LMoV was detected in all of the approximately 340 lily cultivars grown on a large scale. The undetected spread through worldwide transportation is particularly prevalent in those lily species that show no or only minor symptoms of infection, but can propagate the virus, such as the Easter lily and Tiger lily. The virus has a wider host range than was assumed in earlier studies. For example, LMoV was also detected in the winter endive (C. endivia L. var. latifolium Lam.).

== Prevention of the infection ==
The spread of LMoV in industrial production is primarily prevented by controlling the aphids as carriers. The virus is mainly transmitted by spreading aphid populations in June and July, less so in May and August. Weekly control of the insects from May and biweekly in August and September is carried out on an industrial scale. The lilies are most often treated with kerosene oil or pyrethroids as aerosols.
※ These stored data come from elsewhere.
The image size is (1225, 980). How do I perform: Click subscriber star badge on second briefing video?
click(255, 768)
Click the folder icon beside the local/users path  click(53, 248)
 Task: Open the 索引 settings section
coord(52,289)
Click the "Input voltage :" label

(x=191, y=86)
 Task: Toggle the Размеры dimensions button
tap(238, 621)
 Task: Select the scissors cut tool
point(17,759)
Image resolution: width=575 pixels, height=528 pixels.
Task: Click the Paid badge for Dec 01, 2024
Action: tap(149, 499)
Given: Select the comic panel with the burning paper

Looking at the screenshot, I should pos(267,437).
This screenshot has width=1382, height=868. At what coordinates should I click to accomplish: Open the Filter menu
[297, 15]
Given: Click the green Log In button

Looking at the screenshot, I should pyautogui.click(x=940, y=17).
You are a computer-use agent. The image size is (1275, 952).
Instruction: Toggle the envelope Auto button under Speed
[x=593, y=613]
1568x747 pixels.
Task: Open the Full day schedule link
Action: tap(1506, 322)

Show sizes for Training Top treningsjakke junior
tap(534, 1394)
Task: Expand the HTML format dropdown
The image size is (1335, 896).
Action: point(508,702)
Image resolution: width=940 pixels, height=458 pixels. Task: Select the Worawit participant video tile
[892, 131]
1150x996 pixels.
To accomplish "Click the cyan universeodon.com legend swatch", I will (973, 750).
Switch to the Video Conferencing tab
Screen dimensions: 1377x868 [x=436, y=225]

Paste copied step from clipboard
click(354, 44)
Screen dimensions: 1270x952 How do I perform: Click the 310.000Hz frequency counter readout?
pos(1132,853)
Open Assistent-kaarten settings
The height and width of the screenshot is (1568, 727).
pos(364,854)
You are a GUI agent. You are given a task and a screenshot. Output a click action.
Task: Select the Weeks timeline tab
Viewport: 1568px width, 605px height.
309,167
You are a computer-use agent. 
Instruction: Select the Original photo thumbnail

To prevent infection, it is important to avoid further spread through seed bulbs and the global plant trade. Those lily species with no or only mild symptoms are a particular source of infection outbreaks, as the infection remains undetected. For this reason, the simultaneous cultivation of resistant and susceptible lily varieties is often avoided, as the virus can spread unnoticed in the resistant varieties without developing disease symptoms. These form a permanent reservoir for the infection of the susceptible varieties. In a monoculture of susceptible varieties, infected plants can be sorted out and thus the spread of the virus can be controlled to a certain extent. As the virus is not transmitted by seed like other members of the Potyvirus genus, a crop can be freed from infection with LMoV by more complex, renewed breeding from seed.

The transportation and trade of plant parts such as flowers, cuttings or bulbs from cultivation areas in which LMoV has been detected is subject to legal restrictions or an import ban in many countries. In particular, plant parts traded for propagation and breeding have had to be tested for LMoV in Germany since 1998 in accordance with the implementation of several EU directives. To detect LMoV, immunological tests for LMoV virus proteins (ELISA) and, rarely, detection of the virus genome by PCR are used. Both the leaves ("leaf test") and the harvested bulbs ("bulb test") are used as test samples for diagnostics. Newer methods for the simultaneous detection of several plant viruses from one sample by DNA hybridization (macroarray) are currently being tested.